- _Exercise aim_
Each record needs to be transcribed exactly.

** Opening Supplied records block **

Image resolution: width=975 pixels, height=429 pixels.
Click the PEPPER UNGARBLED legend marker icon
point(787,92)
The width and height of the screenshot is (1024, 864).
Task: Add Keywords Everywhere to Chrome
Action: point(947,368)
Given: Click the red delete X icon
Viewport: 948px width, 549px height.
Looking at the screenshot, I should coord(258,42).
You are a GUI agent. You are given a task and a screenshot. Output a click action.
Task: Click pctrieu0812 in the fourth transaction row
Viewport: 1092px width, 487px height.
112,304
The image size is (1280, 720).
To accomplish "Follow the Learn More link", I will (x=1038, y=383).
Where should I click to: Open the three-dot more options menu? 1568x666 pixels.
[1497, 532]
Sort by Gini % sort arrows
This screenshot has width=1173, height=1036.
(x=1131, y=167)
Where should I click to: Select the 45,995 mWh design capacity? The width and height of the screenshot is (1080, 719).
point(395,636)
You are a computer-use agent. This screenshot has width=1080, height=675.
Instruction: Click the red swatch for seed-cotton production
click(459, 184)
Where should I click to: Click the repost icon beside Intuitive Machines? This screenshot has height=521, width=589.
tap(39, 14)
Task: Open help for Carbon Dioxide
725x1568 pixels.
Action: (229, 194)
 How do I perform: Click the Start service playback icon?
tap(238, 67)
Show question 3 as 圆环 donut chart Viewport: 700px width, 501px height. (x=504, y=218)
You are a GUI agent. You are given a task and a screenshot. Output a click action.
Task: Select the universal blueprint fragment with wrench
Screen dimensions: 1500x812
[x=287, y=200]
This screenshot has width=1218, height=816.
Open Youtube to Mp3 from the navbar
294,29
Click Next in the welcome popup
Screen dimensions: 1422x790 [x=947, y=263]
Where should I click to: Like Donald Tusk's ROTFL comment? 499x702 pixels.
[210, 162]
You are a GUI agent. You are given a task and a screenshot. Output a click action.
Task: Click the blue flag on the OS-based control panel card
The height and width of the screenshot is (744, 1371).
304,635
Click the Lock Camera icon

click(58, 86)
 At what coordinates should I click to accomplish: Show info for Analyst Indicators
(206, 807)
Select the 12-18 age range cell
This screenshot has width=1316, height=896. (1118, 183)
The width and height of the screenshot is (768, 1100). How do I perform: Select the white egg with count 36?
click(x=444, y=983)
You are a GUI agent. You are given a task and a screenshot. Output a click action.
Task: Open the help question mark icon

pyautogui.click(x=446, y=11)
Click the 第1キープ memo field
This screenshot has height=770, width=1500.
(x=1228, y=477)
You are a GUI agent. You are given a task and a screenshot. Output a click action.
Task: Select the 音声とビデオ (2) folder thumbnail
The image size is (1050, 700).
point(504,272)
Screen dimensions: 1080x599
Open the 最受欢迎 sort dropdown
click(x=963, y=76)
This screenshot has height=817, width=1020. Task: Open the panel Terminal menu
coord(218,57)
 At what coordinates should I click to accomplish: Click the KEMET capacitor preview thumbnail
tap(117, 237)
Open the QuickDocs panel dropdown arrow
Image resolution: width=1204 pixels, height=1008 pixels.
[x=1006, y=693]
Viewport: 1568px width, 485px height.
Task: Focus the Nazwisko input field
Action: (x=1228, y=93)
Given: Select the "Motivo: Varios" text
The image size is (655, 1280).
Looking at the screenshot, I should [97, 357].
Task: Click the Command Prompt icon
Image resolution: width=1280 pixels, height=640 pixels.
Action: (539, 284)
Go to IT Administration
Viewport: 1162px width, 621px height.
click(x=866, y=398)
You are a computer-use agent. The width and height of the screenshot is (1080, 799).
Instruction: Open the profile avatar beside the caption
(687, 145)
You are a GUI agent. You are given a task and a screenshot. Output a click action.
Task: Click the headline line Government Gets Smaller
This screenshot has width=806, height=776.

** Closing Supplied records block **

- _Expected answer_
Image resolution: width=975 pixels, height=429 pixels.
Click the PEPPER UNGARBLED legend marker icon
point(787,92)
The width and height of the screenshot is (1024, 864).
Task: Add Keywords Everywhere to Chrome
Action: point(947,368)
Given: Click the red delete X icon
Viewport: 948px width, 549px height.
Looking at the screenshot, I should coord(258,42).
You are a GUI agent. You are given a task and a screenshot. Output a click action.
Task: Click pctrieu0812 in the fourth transaction row
Viewport: 1092px width, 487px height.
112,304
The image size is (1280, 720).
To accomplish "Follow the Learn More link", I will (x=1038, y=383).
Where should I click to: Open the three-dot more options menu? 1568x666 pixels.
[1497, 532]
Sort by Gini % sort arrows
This screenshot has width=1173, height=1036.
(x=1131, y=167)
Where should I click to: Select the 45,995 mWh design capacity? The width and height of the screenshot is (1080, 719).
point(395,636)
You are a computer-use agent. This screenshot has width=1080, height=675.
Instruction: Click the red swatch for seed-cotton production
click(459, 184)
Where should I click to: Click the repost icon beside Intuitive Machines? This screenshot has height=521, width=589.
tap(39, 14)
Task: Open help for Carbon Dioxide
725x1568 pixels.
Action: (229, 194)
 How do I perform: Click the Start service playback icon?
tap(238, 67)
Show question 3 as 圆环 donut chart Viewport: 700px width, 501px height. (x=504, y=218)
You are a GUI agent. You are given a task and a screenshot. Output a click action.
Task: Select the universal blueprint fragment with wrench
Screen dimensions: 1500x812
[x=287, y=200]
This screenshot has width=1218, height=816.
Open Youtube to Mp3 from the navbar
294,29
Click Next in the welcome popup
Screen dimensions: 1422x790 [x=947, y=263]
Where should I click to: Like Donald Tusk's ROTFL comment? 499x702 pixels.
[210, 162]
You are a GUI agent. You are given a task and a screenshot. Output a click action.
Task: Click the blue flag on the OS-based control panel card
The height and width of the screenshot is (744, 1371).
304,635
Click the Lock Camera icon

click(58, 86)
 At what coordinates should I click to accomplish: Show info for Analyst Indicators
(206, 807)
Select the 12-18 age range cell
This screenshot has width=1316, height=896. (1118, 183)
The width and height of the screenshot is (768, 1100). How do I perform: Select the white egg with count 36?
click(x=444, y=983)
You are a GUI agent. You are given a task and a screenshot. Output a click action.
Task: Open the help question mark icon

pyautogui.click(x=446, y=11)
Click the 第1キープ memo field
This screenshot has height=770, width=1500.
(x=1228, y=477)
You are a GUI agent. You are given a task and a screenshot. Output a click action.
Task: Select the 音声とビデオ (2) folder thumbnail
The image size is (1050, 700).
point(504,272)
Screen dimensions: 1080x599
Open the 最受欢迎 sort dropdown
click(x=963, y=76)
This screenshot has height=817, width=1020. Task: Open the panel Terminal menu
coord(218,57)
 At what coordinates should I click to accomplish: Click the KEMET capacitor preview thumbnail
tap(117, 237)
Open the QuickDocs panel dropdown arrow
Image resolution: width=1204 pixels, height=1008 pixels.
[x=1006, y=693]
Viewport: 1568px width, 485px height.
Task: Focus the Nazwisko input field
Action: (x=1228, y=93)
Given: Select the "Motivo: Varios" text
The image size is (655, 1280).
Looking at the screenshot, I should [97, 357].
Task: Click the Command Prompt icon
Image resolution: width=1280 pixels, height=640 pixels.
Action: (539, 284)
Go to IT Administration
Viewport: 1162px width, 621px height.
click(x=866, y=398)
You are a computer-use agent. The width and height of the screenshot is (1080, 799).
Instruction: Open the profile avatar beside the caption
(687, 145)
You are a GUI agent. You are given a task and a screenshot. Output a click action.
Task: Click the headline line Government Gets Smaller
This screenshot has width=806, height=776.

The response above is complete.